Conçue pour traverser le temps long comme les saisons, cette architecture s’adapte à tous les climats. La modularité de la structure permet d’absorber et de réfléchir la lumière au sol, créant un système d’ombrage transparent qui laisse l’intérieur lumineux tout en protégeant les usagers.

Une trame réglée au mètre près

Verticalement, les montants suivent un rythme régulier, avec un pas d’un mètre, pensé pour que les vitrages au fond des abris restent faciles à manipuler et à adapter aux accroches du mobilier.

Horizontalement, trois lignes structurent la station : une ligne haute pour la lisse du garde-corps, une ligne médiane pour les appuis ischiatiques, et une ligne basse pour les bancs. Le mobilier s’accroche directement sur les montants du garde-corps, de manière invisible, dans le prolongement de l’ossature.

Un dialogue entre intérieur et extérieur

Un jeu de contrastes s’installe entre l’ossature de la station et sa peau. À l’intérieur, une double peau associe verre transparent et ombrière, pour se protéger des fortes chaleurs tout en laissant filtrer la lumière ; les retours latéraux enveloppent les voyageurs. À l’extérieur, la peau en verre glisse sur la structure, à l’image de la mer sur la coque d’un navire.

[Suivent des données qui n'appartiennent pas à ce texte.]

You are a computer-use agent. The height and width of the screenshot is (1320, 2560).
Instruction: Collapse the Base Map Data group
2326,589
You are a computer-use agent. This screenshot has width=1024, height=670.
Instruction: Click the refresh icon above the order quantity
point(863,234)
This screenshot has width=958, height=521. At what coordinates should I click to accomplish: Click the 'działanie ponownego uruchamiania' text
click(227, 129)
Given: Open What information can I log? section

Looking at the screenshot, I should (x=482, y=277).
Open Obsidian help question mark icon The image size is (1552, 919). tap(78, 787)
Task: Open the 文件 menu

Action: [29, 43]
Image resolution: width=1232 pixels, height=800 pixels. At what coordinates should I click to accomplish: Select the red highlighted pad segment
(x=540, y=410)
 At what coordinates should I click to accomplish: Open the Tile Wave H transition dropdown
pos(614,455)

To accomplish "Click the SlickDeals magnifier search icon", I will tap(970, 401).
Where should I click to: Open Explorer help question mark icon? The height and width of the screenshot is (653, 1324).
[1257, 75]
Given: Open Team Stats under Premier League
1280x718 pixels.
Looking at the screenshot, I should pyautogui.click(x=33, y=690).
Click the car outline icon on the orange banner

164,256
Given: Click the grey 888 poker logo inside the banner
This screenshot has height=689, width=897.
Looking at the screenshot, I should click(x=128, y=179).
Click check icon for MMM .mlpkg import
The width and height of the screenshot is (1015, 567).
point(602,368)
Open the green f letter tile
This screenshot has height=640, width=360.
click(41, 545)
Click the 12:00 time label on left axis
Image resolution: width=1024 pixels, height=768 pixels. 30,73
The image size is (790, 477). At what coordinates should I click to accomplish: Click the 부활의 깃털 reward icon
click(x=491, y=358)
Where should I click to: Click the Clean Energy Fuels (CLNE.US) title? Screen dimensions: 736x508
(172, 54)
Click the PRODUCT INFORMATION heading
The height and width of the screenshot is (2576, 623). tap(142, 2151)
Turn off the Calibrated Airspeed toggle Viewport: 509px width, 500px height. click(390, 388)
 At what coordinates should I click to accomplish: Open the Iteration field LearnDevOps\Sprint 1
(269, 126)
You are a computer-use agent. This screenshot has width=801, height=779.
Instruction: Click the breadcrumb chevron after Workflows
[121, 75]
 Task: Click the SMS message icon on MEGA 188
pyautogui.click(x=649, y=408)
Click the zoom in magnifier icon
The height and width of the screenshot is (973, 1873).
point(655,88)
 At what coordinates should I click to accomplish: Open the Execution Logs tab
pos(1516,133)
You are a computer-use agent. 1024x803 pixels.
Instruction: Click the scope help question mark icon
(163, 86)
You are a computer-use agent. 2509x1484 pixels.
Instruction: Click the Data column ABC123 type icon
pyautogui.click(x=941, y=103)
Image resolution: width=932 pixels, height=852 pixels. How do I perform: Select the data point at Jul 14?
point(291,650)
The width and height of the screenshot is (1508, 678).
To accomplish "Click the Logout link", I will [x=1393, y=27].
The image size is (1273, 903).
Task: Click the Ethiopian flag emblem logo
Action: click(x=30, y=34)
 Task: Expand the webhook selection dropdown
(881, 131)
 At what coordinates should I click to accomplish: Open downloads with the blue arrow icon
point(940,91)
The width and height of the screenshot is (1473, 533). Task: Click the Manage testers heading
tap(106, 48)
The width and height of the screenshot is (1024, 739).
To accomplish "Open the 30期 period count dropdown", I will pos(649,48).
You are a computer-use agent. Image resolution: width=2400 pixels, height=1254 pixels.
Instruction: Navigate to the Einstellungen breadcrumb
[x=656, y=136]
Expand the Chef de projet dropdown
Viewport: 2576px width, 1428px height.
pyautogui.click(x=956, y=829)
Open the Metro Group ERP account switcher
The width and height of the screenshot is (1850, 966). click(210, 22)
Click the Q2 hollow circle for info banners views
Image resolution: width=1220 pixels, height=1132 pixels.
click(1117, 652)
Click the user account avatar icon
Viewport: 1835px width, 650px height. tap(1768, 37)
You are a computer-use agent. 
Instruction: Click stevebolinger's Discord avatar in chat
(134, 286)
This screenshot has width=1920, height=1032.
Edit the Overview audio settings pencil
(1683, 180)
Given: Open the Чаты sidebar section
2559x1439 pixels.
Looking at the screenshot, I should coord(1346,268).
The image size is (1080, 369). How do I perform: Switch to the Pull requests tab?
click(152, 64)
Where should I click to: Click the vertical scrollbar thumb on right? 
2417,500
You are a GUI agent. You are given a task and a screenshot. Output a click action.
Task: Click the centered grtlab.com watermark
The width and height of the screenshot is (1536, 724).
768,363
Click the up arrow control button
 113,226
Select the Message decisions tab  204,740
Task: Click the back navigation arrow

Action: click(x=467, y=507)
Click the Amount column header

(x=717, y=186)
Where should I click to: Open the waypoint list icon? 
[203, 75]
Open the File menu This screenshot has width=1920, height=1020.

Le travail sur la forme se décline en trois axes. Les potelets adoptent une forme arrondie et adoucie en partie haute, avec une rainure sculptée qui crée un jeu d’ombre le jour et intègre un éclairage vert la nuit, à l’entrée des stations. L’expérience du voyageur est pensée comme une architecture domestique : les assises généreuses se prolongent en tablette, permettant de poser un sac, de s’appuyer, de discuter ou de recharger son téléphone en attendant la rame.

Aluminium et teintes chaudes

Côté matériaux, l’aluminium de la structure reçoit une finition gris clair métallisée, à la surface légèrement scintillante selon la luminosité. L’ombrière adopte quant à elle une teinte chaude, proche des terres de Sienne et d’ombre, qui renforce la dimension protectrice de l’ensemble. Cette alternance de clair et de brun évoque l’imaginaire du grand voyage tout en installant une écriture domestique. Une manière, pour l’agence de design, de reprendre ce que Jacques Dulieu avait initié avec les aubettes historiques : faire signal dans la ville, tout en offrant l’échelle d’une protection intime.